▶ [TEXT FOR ANALYSIS]:
+ + + + +

Graham Coop, Steve Mount, and my preprint A Genealogical Look at Shared Ancestry on the X Chromosome has been recently been posted on bioRxiv. In the spirit of both outreach and continuing Graham’s terrific series of blog posts1 on genetic genealogy, I’m writing about our paper on X chromosome genealogy and recent ancestry. Before diving into the details of X chromosome ancestry work, I’ll review the concepts of genealogies and ancestry. Then, in the next section we’ll look at how one’s genetic ancestors —the subset of ancestors that you share genetic material with— vary back through the generations. With these concepts reviewed, we’ll look at the genealogy that includes all of our X ancestors, which due to the special inheritance pattern of the X chromosome is only a subset of one’s genealogy. The embedded X genealogy has some properties that impact how segments of DNA are shared between individuals with recent common ancestry (e.g. 6th degree cousins), which we look at through a simple probability model. Finally, we’ll look at what we can learn about the relationships of individuals that share sections of their X chromosome due to sharing a recent common ancestor.

## Genealogies

Each human, as a sexually reproducing species with two sexes, has two parents. You have two parents, four grandparents, eight great-grandparents, 16 great-great grandparents, and $k$ generations back have $2^k$ great$(k-2)$ grandparents, and in general $2^k$ ancestors $k$ generations back. An example genealogy back five generations is shown below:

Of course, these genealogical ancestors are not necessarily all distinct individuals; as you go further back through the generations, some of these $2^k$ individuals aren’t unique—they’re the same person. Intuitively, this occurs when one’s two parents are actually related some number of generations back. For example, one’s two parents could be 9th degree cousins—e.g. if we assume a generation time of about 30 years, this means these parents shared an ancestor around 270 years ago. This phenomenon is known as pedigree collapse, and it’s the same thing as inbreeding. The further back through the generations you go back, pedigree collapse must happen—it’s exceedingly unlikely that 20 generations ago, your 1,048,576 ancestors are all distinct.2 While pedigree collapse definitely occurs, throughout the rest of this blog post (and in our paper) we ignore it, as we model ancestry that’s recent enough where pedigree collapse isn’t a large problem.

+ + + + +

▶ [EXERCISE GOAL]: Please continue the blog post on X chromosome genealogy and shared ancestry, starting after its final sentence.

+ + + + +

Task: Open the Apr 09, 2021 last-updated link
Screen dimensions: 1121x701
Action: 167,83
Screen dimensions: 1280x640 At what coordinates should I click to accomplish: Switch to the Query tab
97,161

+ + + + +

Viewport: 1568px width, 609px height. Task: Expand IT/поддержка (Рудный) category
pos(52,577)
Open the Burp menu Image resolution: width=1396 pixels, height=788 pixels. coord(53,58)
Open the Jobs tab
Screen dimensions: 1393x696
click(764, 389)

+ + + + +

▶ [RESPONSE TO THIS EXERCISE]:
## Genetic Ancestry

Since each of us have two parents, we receive ½ of our autosomal (i.e. not including the sex chromosomes) genetic material from each parent. We share ½ of our genome with our mother, and ½ with our father. Since your mother shares ½ her genetic material with her two parents, you share ¼ of your genetic material with each grandparent. In general, on average you’ll share ½k of your genome with an ancestor $k$ generations in the past. Since the number of crossovers per chromosome is limited, close relatives are likely to share large contiguous segments of their genetic material; a beautiful visualization of this is Morgan’s 1916 illustration of crossing over:

When we look at how much DNA two relatives share, we see it occurs in large blocks like the black and white segments above. For example, using 23andme’s Ancestry Tools I can see how much DNA my grandmother and I share—around 14 Morgans spread across 21 long segments. Essentially, the fact that on average only one crossover occurs per chromosome3 per generation limits how much the genome is broken up through the generations. While on average ¼ of my DNA should be identical to my grandmother’s DNA (we say such genetic material is identical by descent) there’s variance around this ¼ because the genome is of finite length and recombination is limited. In other words, the fraction of my genome that derives from my grandmother isn’t like randomly sampling 6.6 billion marbles independently (the number of basepairs in a diploid human genome), a quarter of which are colored red (i.e. come from my grandmother) and the rest white (i.e. come from my other ancestors). Rather, a more appropriate model is that these marbles are connected by string that is cut and reattached (much like Morgan envisioned in his illustration)—leading recent ancestry to be blocky and segmented.

Currently, there are computational methods (e.g. Browning and Browning, 2011) that take polymorphism datasets and using probabilistic models, identify large identical by descent (IBD) regions shared between individuals—it’s programs like these that services like 23andme use to infer how far back your relatives share ancestry with you. So if we wish to take genomic datasets and understand the large shared segments between relatives due to their shared ancestry4 we need a more appropriate mathematical model than the simple model of sampling marbles. Numerous probabilists and statistical geneticists have tackled this using probability theory and stochastic processes (Donnelly 1983; Huff et al., 2011; Thomas et al., 1994). Some of the mathematical details are rather complex (leading to fun conceptualizations like “a random walk on a hypercube”), but the underlying model can be simplified considerably.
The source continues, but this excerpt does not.